Supplied information:
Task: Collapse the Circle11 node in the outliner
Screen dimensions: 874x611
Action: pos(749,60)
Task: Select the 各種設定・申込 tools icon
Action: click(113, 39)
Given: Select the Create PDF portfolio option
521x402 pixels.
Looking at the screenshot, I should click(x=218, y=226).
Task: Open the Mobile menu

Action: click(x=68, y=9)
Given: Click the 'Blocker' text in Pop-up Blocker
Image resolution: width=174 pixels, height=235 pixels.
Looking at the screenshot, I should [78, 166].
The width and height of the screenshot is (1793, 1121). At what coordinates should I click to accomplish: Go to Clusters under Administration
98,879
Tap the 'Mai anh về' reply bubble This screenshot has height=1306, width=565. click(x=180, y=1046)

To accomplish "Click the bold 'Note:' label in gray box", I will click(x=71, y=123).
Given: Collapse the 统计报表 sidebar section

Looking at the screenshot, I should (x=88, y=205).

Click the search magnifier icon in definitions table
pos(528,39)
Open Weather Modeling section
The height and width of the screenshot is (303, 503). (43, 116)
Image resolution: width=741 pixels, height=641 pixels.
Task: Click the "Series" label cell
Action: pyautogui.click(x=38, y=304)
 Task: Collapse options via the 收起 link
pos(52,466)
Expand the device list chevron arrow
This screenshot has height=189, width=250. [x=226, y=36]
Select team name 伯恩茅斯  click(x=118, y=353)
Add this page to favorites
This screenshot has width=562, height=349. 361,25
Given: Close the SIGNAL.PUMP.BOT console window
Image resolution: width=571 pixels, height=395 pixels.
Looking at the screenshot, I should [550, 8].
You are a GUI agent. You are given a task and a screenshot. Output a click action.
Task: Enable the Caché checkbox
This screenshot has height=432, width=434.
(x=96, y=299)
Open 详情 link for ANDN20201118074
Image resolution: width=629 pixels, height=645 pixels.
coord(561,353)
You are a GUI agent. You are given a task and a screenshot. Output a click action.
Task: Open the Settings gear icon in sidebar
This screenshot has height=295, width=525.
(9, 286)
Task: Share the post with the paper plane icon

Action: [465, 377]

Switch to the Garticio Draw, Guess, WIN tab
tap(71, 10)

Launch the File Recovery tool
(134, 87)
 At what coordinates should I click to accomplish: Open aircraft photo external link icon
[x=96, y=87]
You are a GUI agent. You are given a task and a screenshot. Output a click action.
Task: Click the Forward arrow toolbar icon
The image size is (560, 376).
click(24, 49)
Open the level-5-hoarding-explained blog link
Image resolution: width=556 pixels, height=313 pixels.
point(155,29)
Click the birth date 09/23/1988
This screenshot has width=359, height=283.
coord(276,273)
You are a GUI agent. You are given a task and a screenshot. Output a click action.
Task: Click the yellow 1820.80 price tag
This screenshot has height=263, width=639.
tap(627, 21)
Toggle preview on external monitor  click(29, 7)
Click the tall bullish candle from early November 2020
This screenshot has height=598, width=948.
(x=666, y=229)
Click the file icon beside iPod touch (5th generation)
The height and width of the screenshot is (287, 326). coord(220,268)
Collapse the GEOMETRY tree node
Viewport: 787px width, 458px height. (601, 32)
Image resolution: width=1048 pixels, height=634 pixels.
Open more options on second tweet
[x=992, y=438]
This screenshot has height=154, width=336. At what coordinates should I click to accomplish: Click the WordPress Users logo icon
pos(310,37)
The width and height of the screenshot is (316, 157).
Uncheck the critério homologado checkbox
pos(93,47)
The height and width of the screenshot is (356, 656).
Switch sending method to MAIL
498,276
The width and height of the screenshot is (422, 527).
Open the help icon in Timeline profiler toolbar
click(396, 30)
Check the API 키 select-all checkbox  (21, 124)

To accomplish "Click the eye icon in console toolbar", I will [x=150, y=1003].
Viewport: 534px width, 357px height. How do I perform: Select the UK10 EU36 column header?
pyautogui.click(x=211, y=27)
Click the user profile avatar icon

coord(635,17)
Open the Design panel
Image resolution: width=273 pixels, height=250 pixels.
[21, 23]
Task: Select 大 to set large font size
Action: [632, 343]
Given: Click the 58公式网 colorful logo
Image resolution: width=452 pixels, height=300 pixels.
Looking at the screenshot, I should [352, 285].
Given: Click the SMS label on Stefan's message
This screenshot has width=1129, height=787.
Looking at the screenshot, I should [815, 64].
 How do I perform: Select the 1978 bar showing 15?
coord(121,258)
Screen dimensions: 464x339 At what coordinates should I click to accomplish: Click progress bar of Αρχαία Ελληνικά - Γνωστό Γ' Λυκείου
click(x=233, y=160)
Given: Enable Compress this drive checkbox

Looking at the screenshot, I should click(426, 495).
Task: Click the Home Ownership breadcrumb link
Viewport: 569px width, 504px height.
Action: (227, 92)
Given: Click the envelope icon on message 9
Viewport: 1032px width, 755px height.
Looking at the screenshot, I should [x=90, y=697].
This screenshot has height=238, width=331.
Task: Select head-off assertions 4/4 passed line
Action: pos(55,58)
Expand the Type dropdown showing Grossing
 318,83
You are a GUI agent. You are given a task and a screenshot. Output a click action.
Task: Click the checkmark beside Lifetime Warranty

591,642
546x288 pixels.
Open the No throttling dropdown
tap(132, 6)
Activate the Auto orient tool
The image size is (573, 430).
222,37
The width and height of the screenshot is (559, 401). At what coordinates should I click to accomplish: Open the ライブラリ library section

Description of the task: The reply should consist of one number, the count of lines above with the string "message" in them.

Exercise response: 2